If that is what they did - then yes it would beggar belief: but in effect that is not what FDEV did - The Alpha code was an early Branch (Early Mid March), so the code branch that we saw in Alpha was never released. Game fixing bugs were fixed in Alpha and duplicated into the release branch, and development was continuing into the Main branch all through Alpha. So in effect Alpha was a different game and not what was released.
The only thing that they had two weeks to fix was game breaking and major bugs found in Alpha Phase 4 - Bugs (and much else bssides) from Phases 1 to 3 had a lot more time to be rolled together.
The real situation is a lot more complex than a simplistic single timeline view that the ALpha and release dates might suggest. You need to look at the whole time and code branching.
 
Hm ..then something is broken, because when I set 540p resolution doing 2x SS, I get 1080p final image :D
Supersampling is what goes on 'behind the scenes'

If your display resolution is 1920x1080, then SuperSampling of '1' generates the scene at 1920x1080.
If your display resolution is 1920x1080, then SuperSampling of '1.5' generates the scene at 2880x1620. This is then downsampled to fit the 1920x1080 display resolution.
If your display resolution is 1920x1080, then SuperSampling of '.5' generates the scene at 960x540. This is then upscaled to fit the 1920x1080 display resolution.

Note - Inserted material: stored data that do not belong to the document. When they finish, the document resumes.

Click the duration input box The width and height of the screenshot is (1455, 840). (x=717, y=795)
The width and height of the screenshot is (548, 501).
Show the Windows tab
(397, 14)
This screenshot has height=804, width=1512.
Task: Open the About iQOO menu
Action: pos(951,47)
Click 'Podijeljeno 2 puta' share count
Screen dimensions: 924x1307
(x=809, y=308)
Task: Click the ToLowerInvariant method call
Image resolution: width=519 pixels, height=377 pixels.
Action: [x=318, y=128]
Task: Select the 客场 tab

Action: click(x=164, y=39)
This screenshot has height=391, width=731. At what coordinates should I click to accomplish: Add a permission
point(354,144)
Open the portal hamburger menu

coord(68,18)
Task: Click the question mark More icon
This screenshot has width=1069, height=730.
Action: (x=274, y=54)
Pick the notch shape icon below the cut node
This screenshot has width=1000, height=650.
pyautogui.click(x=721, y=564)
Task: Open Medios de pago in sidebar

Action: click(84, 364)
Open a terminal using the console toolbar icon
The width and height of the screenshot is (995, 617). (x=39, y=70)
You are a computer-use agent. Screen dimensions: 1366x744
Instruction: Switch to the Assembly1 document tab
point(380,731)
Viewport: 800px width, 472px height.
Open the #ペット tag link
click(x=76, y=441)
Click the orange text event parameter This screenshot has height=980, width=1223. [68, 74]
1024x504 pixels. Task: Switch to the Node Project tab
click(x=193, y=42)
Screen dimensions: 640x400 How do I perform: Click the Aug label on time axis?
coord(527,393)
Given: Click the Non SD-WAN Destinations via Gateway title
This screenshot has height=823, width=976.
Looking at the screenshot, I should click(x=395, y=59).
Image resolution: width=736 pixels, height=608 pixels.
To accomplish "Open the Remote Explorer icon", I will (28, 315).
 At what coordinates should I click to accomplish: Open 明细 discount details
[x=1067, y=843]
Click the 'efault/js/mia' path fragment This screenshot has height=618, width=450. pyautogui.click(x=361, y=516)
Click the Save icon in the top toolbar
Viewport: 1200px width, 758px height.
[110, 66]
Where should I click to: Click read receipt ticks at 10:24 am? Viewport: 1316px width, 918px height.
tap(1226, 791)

Downsampling allows for a higher quality image, as it's better to throw away information, then try and make it up. However, your system is doing more work, so render times are longer (lower FPS).
Upscaling allows for a faster render time, as it's not doing as much work (higher FPS). However, the quality is lower, as the lower resolution image has to be 'blown up' to fit the output resolution, in other words, your system is making up pixels where no pixels exist. Just like your TV does when trying to put a SD or HD programme onto a 4K screen.

edit
If I understand your comment correctly, you have a 1920x1080 panel, and you're telling Elite to generate a 1920x1080 scene, throw away the information down to 960x540, and then your panel is upscaling back to 1920x1080.
 
Supersampling is what goes on 'behind the scenes'

If your display resolution is 1920x1080, then SuperSampling of '1' generates the scene at 1920x1080.
If your display resolution is 1920x1080, then SuperSampling of '1.5' generates the scene at 2880x1620. This is then downsampled to fit the 1920x1080 display resolution.
If your display resolution is 1920x1080, then SuperSampling of '.5' generates the scene at 960x540. This is then upscaled to fit the 1920x1080 display resolution.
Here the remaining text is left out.